If the wheels have mass $m$ each and the car has mass $M$, $f_s=(M+4m)a$. The action/reaction between each wheel and thar car is $(M/4)a$, and the net force on the wheel is $ma$.

@haruspex has done what I've repeatedly asked you to do. He has defined the variable names clearly before starting to write down equations with them.

We have five free bodies here. Four wheels plus a car. All share the same acceleration, $a$.

If we assume that this is a four-wheel drive vehicle with all four wheels contributing equally then each wheel will contribute 1/4 of the force required to propel the body of the car forward. By Newton's second law, the total forward force from wheels on car body must be $Ma$. By assumption, each wheel contributes 1/4 of that. That is, the force between each wheel and the body of the car will have magnitude $\frac{Ma}4$. Or $(M/4)a$ if you prefer.

[I prefer putting the parentheses around the net force ($Ma$) and dividing that into four parts rather than putting the parentheses around 1/4 of the car's mass and pretending that we have four unicycles accelerating together. But multiplication is associative so both interpretations give the same result]

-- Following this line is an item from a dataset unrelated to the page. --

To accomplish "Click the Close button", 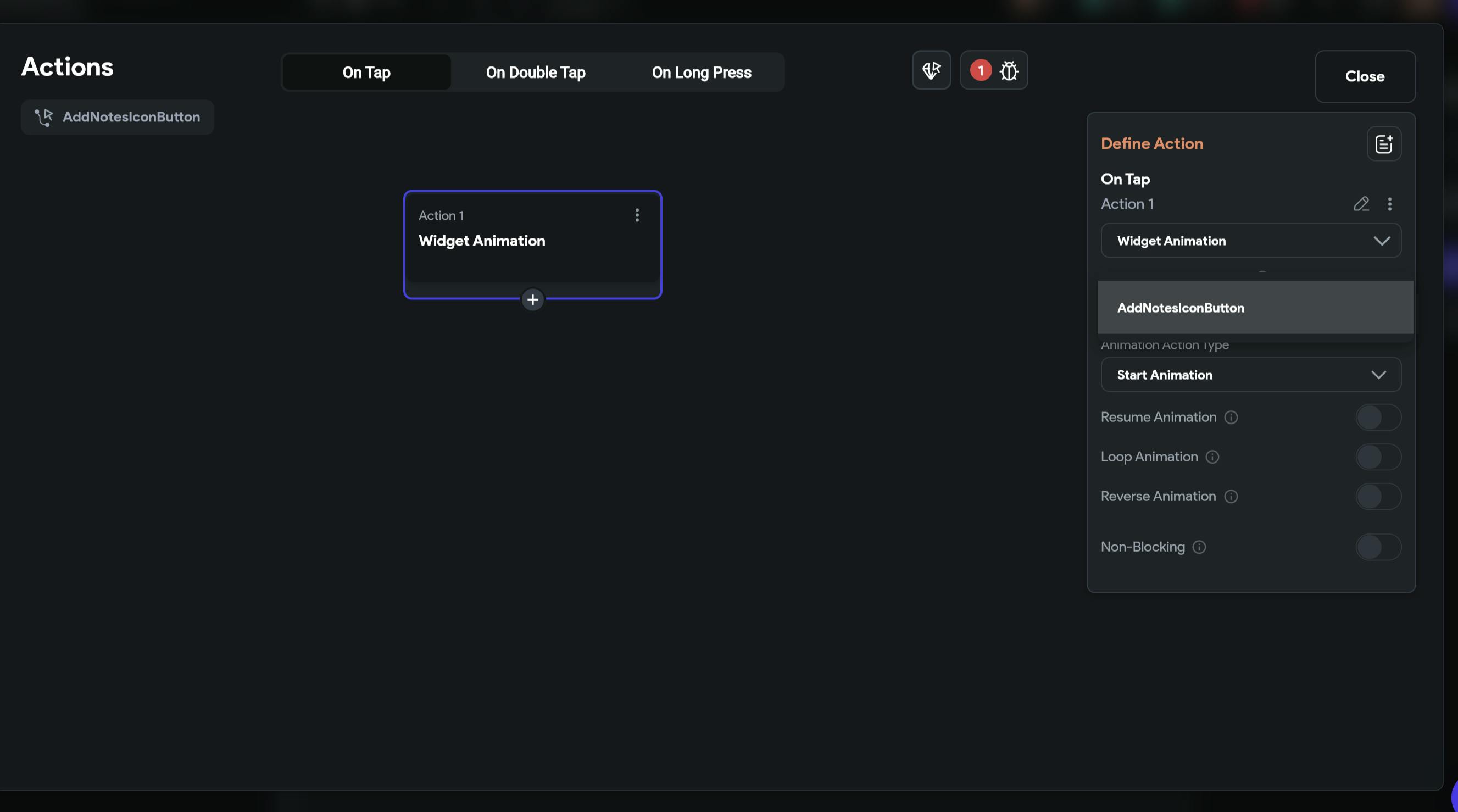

The the net force (the sum of the rearward force from body of the car and the forward force from friction with the road) on each wheel must be $ma$ in order to satisfy Newton's second law.

 

[kuruman]

Perhaps it might be easier to consider first the one-wheel electric skateboard. The physics is the same. A car is just four of these hooked together with additional accoutrements piled on top and a centralized system for providing torque to two (or four) wheels.

 

[rudransh verma]

If we assume that this is a four-wheel drive vehicle with all four wheels contributing equally then each wheel will contribute 1/4 of the force required to propel the body of the car forward. By Newton's second law, the total forward force from wheels on car body must be Ma. By assumption, each wheel contributes 1/4 of that. That is, the force between each wheel and the body of the car will have magnitude Ma4. Or (M/4)a if you prefer.

That is a very nice explanation of car moving down the road.

The the net force (the sum of the rearward force from body of the car and the forward force from friction with the road) on each wheel must be ma in order to satisfy Newton's second law.

Yeah! It must be! But I don't understand rearward force from the body. Where does it come from?
Can you write in mathematical form?

 

[bob012345]

Perhaps it might be easier to consider first the one-wheel electric skateboard. The physics is the same. A car is just four of these hooked together with additional accoutrements piled on top and a centralized system for providing torque to two (or four) wheels.

View attachment 296544

Yes, It seems to me we are overcomplicating a very simple problem and it is not helping the OP understand the physics in my view.

 

[bob012345]

That is a very nice explanation of car moving down the road.

Yeah! It must be! But I don't understand rearward force from the body. Where does it come from?
Can you write in mathematical form?

This is simply an internal force between the wheels and the rest of the car. It is unnecessary to solve this problem. Consider the whole car as one object of mass $m$ to solve the problem for now and consider these extra details after you understand the physics fully to appreciate the bigger picture.

 

[jack action]

I don't understand rearward force from the body. Where does it come from?
Can you write in mathematical form?

You have to do the free body diagram for the wheel alone. You will have a torque applied (coming from the motor) and a reaction from the friction force. This should clarify what the direction of the friction force is.

Here's what it should look like (including the concept of rolling resistance, in green):

The torque applied is internal when you consider the whole car, thus why you don't have a "force applied" as you imagined. The force applied is the friction force, which is a reaction to the torque applied.

 

[bob012345]

You have to do the free body diagram for the wheel alone. You will have a torque applied (coming from the motor) and a reaction from the friction force. This should clarify what the direction of the friction force is.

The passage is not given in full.